Honestly, I don’t remember. I always wanted to become a doctor. What I remember is assuring my ailing grandfather that I would become a doctor and treat him when I grow up. I was around three years old then.
What made you to specialize in nephrology?
I never thought that I would specialize in nephrology. I was in dilemma after the completion of MBBS. Most of my friends opted for gynecology or pediatrics – considered female-friendly areas – but I chose to pursue internal medicine. As a matter of fact, I was the only female student in my batch that chose internal medicine. My professors used to question my decision. My friends used to tease me saying only female patients would prefer to get treated with me. But after I returned to Nepal I started getting offers from different hospitals. Initially, I wanted to specialize in cardiology because I had done a research on the subject. Around the same time, the Japanese government had donated two dialysis machines and wanted to develop a nephrology unit at teaching hospital.
My seniors then persuaded me to work in this then-nascent field in the country. Back then, most of the people used to travel to India for Kidney transplantation. Telling patients that they have a Kidney problem would be equal to telling them that they are going to die. This situation touched my heart and encouraged me to pursue this field.

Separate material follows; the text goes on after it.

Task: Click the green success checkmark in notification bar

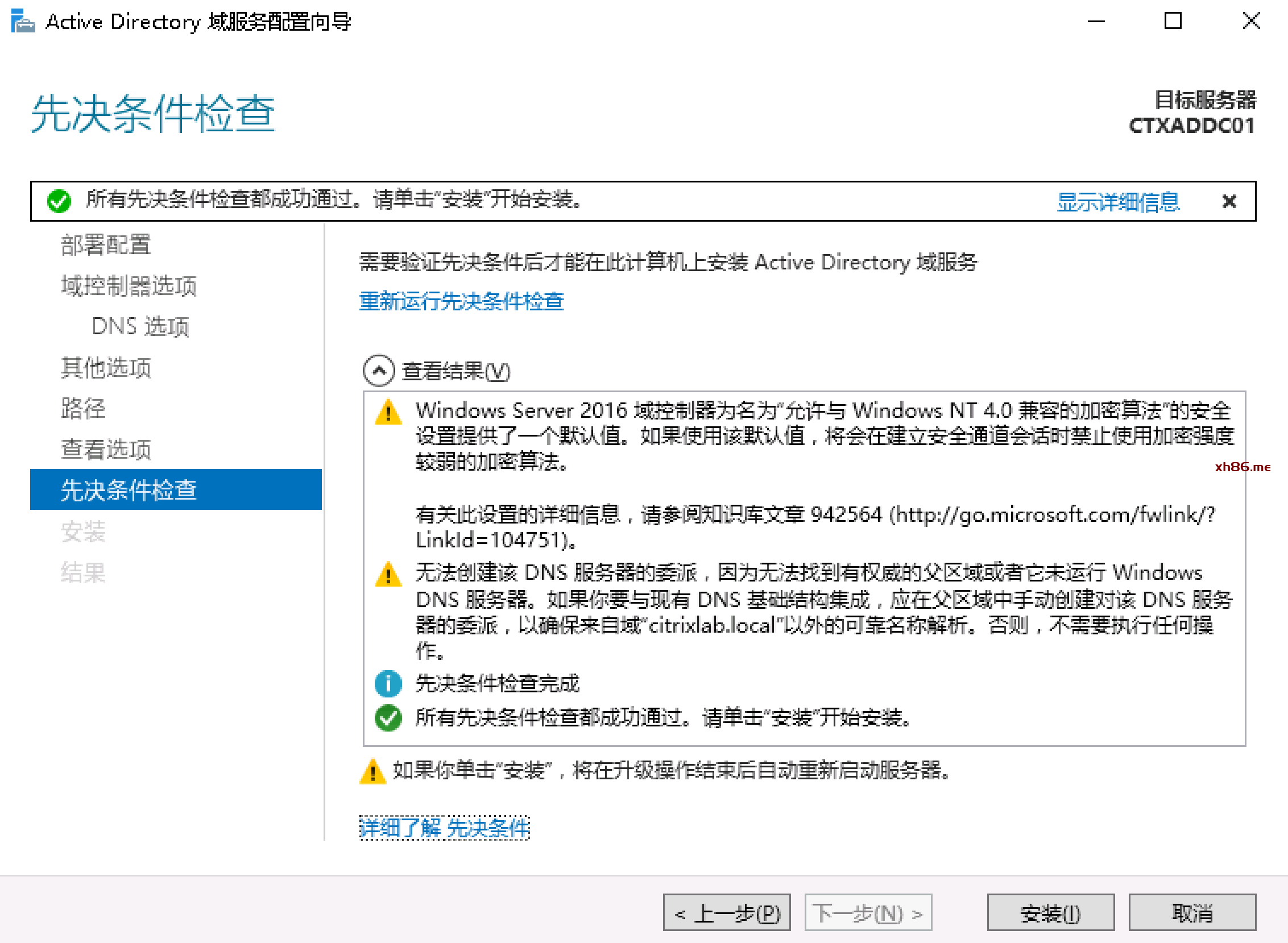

How difficult was your journey?
After I decided to pursue a career in nephrology, I started to look for institutions where I could not only complete my training, but also broaden my vision. Initially, it was difficult for me to settle in Australia because it was new environment and the practice was different there. But everyone was supportive and knew that I wanted to start transplant service in Nepal. I had soon started the process of starting the service in Nepal. I wrote to different people and they gave me positive response. But when I came back in 2006 and talked to my seniors, they said they didn’t have enough money to invest in my idea. We had to take permission from the government for kidney transplant. The secretary of the health ministry himself told me that he thought kidney transplant in Nepal was impossible. Finally, in August, 2008, I, along with my team, conducted a successful kidney transplant.
Was it difficult for you to pursue your dream as a female?

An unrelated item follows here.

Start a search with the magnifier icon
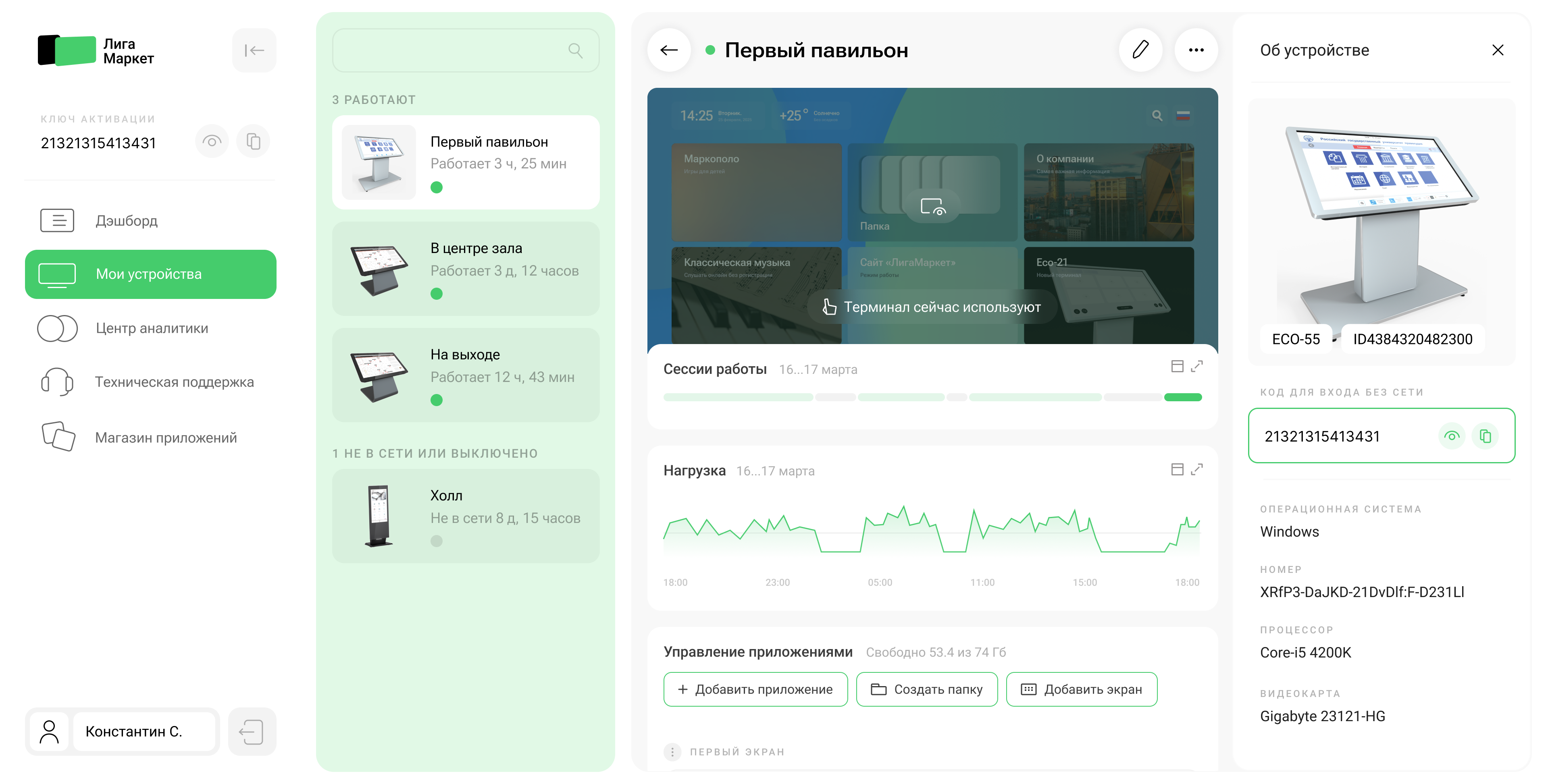The image size is (1548, 784). pos(575,50)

I was the only girl in my batch during MD. There were no separate rooms for female doctors who had to stay back for night duty in the hospital. I had two choices – either share the room with nurses or sleep in the room allotted for male doctors. So I used cover myself from head to toe with a sheet and sleep in the male doctors’ room. I have also encountered situations where patients have underestimated me. When I used to walk into the room to treat patients, they used to stare at me with surprise and get confused. But after you treat the patients and save their lives, you no longer are defined as a female, but you become their savior. I wouldn’t say that it was difficult for me as a female to pursue my dreams because I was always good at what I did. At same time, I wouldn’t say my journey was smooth too because sometimes I used to be looked down upon during promotions.
What advice you’d like to give to the youths seeking a career in this field?
This field is different than other jobs. You will have to spend most of your time studying. No one should come into this field unless s/he is passionate about it. You need to work hard, and especially if you are a female who would want to pursue career in medicine, you will need to work harder than your male counterparts to get noticed.